[Records supplied — start]

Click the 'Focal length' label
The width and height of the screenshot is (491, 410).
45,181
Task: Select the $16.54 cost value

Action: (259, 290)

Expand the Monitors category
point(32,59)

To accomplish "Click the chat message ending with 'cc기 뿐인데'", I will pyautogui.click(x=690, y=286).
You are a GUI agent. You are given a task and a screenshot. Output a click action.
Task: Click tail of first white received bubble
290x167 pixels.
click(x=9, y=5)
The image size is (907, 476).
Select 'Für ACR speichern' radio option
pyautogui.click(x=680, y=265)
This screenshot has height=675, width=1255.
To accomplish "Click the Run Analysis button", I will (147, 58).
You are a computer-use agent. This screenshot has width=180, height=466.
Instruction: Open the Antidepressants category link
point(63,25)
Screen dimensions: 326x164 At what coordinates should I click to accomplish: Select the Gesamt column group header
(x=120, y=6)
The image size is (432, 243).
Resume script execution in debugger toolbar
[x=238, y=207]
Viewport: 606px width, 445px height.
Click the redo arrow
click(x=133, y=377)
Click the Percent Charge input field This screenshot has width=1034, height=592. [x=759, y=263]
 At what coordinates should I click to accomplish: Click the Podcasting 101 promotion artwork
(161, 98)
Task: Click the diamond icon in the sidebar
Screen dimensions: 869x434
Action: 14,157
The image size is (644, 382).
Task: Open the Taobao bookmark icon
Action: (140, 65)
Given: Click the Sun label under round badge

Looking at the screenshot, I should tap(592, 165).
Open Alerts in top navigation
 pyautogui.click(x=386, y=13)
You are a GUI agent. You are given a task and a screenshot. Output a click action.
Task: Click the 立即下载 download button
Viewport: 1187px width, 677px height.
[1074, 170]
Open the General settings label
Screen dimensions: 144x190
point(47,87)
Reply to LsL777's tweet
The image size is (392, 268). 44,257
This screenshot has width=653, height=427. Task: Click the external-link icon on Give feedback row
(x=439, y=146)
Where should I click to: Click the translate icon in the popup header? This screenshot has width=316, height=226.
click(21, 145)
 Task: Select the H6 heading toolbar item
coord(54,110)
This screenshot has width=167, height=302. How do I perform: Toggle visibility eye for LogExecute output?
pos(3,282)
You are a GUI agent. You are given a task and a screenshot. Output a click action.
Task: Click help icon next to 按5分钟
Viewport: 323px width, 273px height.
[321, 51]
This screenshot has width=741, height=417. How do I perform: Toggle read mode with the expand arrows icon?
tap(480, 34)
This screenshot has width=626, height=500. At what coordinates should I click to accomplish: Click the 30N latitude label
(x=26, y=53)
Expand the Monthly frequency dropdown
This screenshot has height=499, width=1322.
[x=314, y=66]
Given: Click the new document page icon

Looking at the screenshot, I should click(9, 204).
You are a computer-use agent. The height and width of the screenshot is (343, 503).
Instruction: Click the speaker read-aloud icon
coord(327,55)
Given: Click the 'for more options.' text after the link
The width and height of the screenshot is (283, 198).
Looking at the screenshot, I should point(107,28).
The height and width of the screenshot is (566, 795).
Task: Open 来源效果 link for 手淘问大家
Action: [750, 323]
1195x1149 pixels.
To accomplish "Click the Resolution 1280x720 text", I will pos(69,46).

[Records supplied — finish]

--- Task details ---
Nothing in the records may be dropped; reproduce them exactly.

--- Solution for this exercise ---
Click the 'Focal length' label
The width and height of the screenshot is (491, 410).
45,181
Task: Select the $16.54 cost value

Action: (259, 290)

Expand the Monitors category
point(32,59)

To accomplish "Click the chat message ending with 'cc기 뿐인데'", I will pyautogui.click(x=690, y=286).
You are a GUI agent. You are given a task and a screenshot. Output a click action.
Task: Click tail of first white received bubble
290x167 pixels.
click(x=9, y=5)
The image size is (907, 476).
Select 'Für ACR speichern' radio option
pyautogui.click(x=680, y=265)
This screenshot has height=675, width=1255.
To accomplish "Click the Run Analysis button", I will (147, 58).
You are a computer-use agent. This screenshot has width=180, height=466.
Instruction: Open the Antidepressants category link
point(63,25)
Screen dimensions: 326x164 At what coordinates should I click to accomplish: Select the Gesamt column group header
(x=120, y=6)
The image size is (432, 243).
Resume script execution in debugger toolbar
[x=238, y=207]
Viewport: 606px width, 445px height.
Click the redo arrow
click(x=133, y=377)
Click the Percent Charge input field This screenshot has width=1034, height=592. [x=759, y=263]
 At what coordinates should I click to accomplish: Click the Podcasting 101 promotion artwork
(161, 98)
Task: Click the diamond icon in the sidebar
Screen dimensions: 869x434
Action: 14,157
The image size is (644, 382).
Task: Open the Taobao bookmark icon
Action: (140, 65)
Given: Click the Sun label under round badge

Looking at the screenshot, I should tap(592, 165).
Open Alerts in top navigation
 pyautogui.click(x=386, y=13)
You are a GUI agent. You are given a task and a screenshot. Output a click action.
Task: Click the 立即下载 download button
Viewport: 1187px width, 677px height.
[1074, 170]
Open the General settings label
Screen dimensions: 144x190
point(47,87)
Reply to LsL777's tweet
The image size is (392, 268). 44,257
This screenshot has width=653, height=427. Task: Click the external-link icon on Give feedback row
(x=439, y=146)
Where should I click to: Click the translate icon in the popup header? This screenshot has width=316, height=226.
click(21, 145)
 Task: Select the H6 heading toolbar item
coord(54,110)
This screenshot has width=167, height=302. How do I perform: Toggle visibility eye for LogExecute output?
pos(3,282)
You are a GUI agent. You are given a task and a screenshot. Output a click action.
Task: Click help icon next to 按5分钟
Viewport: 323px width, 273px height.
[321, 51]
This screenshot has width=741, height=417. How do I perform: Toggle read mode with the expand arrows icon?
tap(480, 34)
This screenshot has width=626, height=500. At what coordinates should I click to accomplish: Click the 30N latitude label
(x=26, y=53)
Expand the Monthly frequency dropdown
This screenshot has height=499, width=1322.
[x=314, y=66]
Given: Click the new document page icon

Looking at the screenshot, I should click(9, 204).
You are a computer-use agent. The height and width of the screenshot is (343, 503).
Instruction: Click the speaker read-aloud icon
coord(327,55)
Given: Click the 'for more options.' text after the link
The width and height of the screenshot is (283, 198).
Looking at the screenshot, I should point(107,28).
The height and width of the screenshot is (566, 795).
Task: Open 来源效果 link for 手淘问大家
Action: [750, 323]
1195x1149 pixels.
To accomplish "Click the Resolution 1280x720 text", I will pos(69,46).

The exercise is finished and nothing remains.